* The data
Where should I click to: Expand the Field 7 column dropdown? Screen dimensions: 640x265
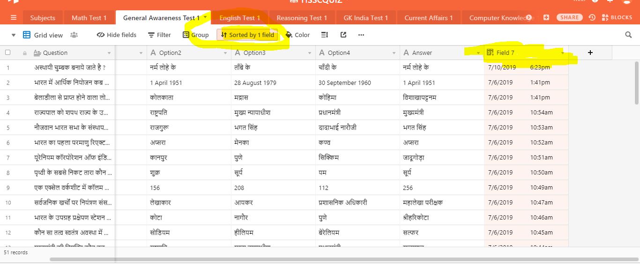click(563, 53)
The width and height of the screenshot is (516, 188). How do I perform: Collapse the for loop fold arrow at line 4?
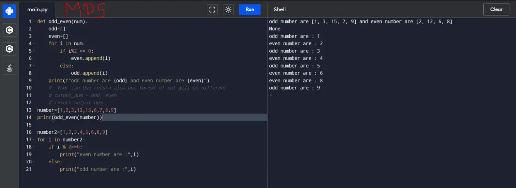(x=34, y=44)
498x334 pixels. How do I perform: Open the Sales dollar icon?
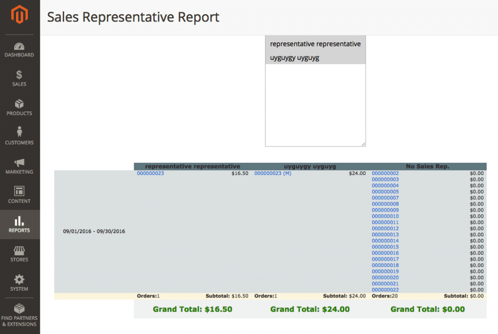(19, 75)
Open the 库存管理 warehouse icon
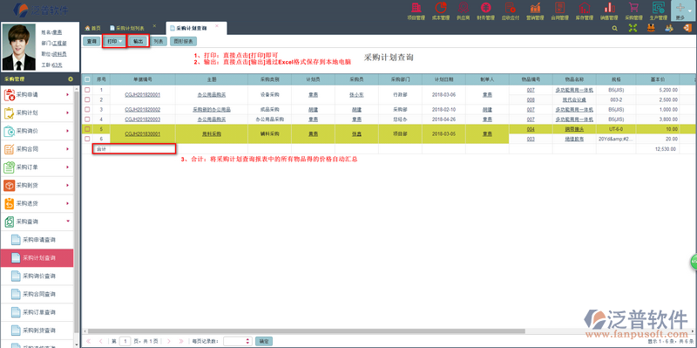The height and width of the screenshot is (348, 697). tap(584, 10)
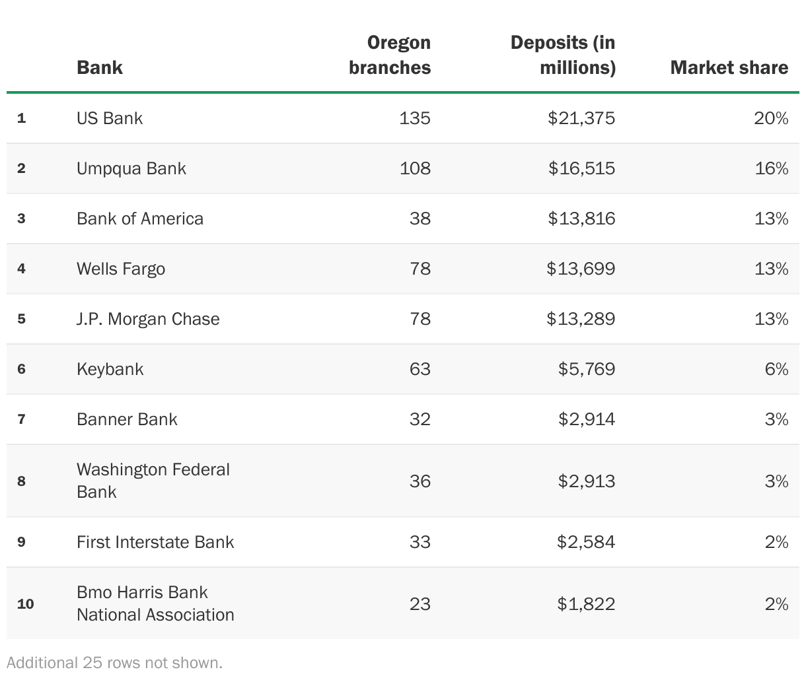The width and height of the screenshot is (806, 680).
Task: Click the $5,769 deposits cell
Action: coord(587,369)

* How to complete this task
Please reproduce, exactly and only, the lines from the line containing "The width and height of the screenshot is (516, 188)." through the last line of the material above, minus any pictures.

* Your solution
The width and height of the screenshot is (516, 188). How do I perform: Collapse the for loop fold arrow at line 4?
(x=34, y=44)
498x334 pixels. How do I perform: Open the Sales dollar icon?
(19, 75)
Open the 库存管理 warehouse icon
The height and width of the screenshot is (348, 697). tap(584, 10)
The width and height of the screenshot is (806, 680).
Task: Click the $5,769 deposits cell
Action: coord(587,369)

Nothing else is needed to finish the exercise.